Bates Distribution by Angel Narciso, Head of Data & Analytics

Have you ever heard of the #Bates distribution?

Sometimes, statisticians, analysts and scientists need to use synthetical data for their projects, as it can can be generated quickly and inexpensively, in large quantities, with very specific properties, and also, avoiding bias, which is ideal, for instance, to test new software or to validate machine learning models and other algorithms.

But, what happens if we want to generate data following a #Normal distribution for our synthetic dataset? That, depending on the algorithm we use, we may end getting a Bates distribution instead.

The Bates distribution is a probability distribution that arises when sampling from a Normal distribution using a #Uniform random number generator. It is named after the English statistician George W. S. Bates, who introduced it in the early 20th century. The distribution has a bell-shaped curve, like the Normal distribution, but its shape is slightly different. The most notable difference is that the tails of the Bates distribution are thicker and heavier than those of the Normal distribution. This means that the probability of observing extreme values (values far from the mean) is higher for the Bates distribution than for the Normal distribution. This property makes the Bates distribution useful in certain statistical models, such as in modeling the spread of #stock #prices or other quantities that can exhibit large fluctuations, but in some cases it may not be desirable, as it can lead to over-prediction of extreme values.

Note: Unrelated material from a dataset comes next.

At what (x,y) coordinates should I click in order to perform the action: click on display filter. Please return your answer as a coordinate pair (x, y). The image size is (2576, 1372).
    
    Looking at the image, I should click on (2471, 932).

Does this mean that every time that we want to generate a Normal distribution we will get a Bates one? Absolutely not! Fortunately, there are better and more reliable methods than using a Uniform random number generator, such as the Box-Muller transform, that we will we cover in another post.

To finish, if you want to play a little bit with the Bates distribution without the hassle of generating it from the scratch, the ‘dbates’ function in the ‘fitdistrplus’ package is available in #R, while in #Python you can use the ‘bates’ function in the ‘scipy.stats’ module.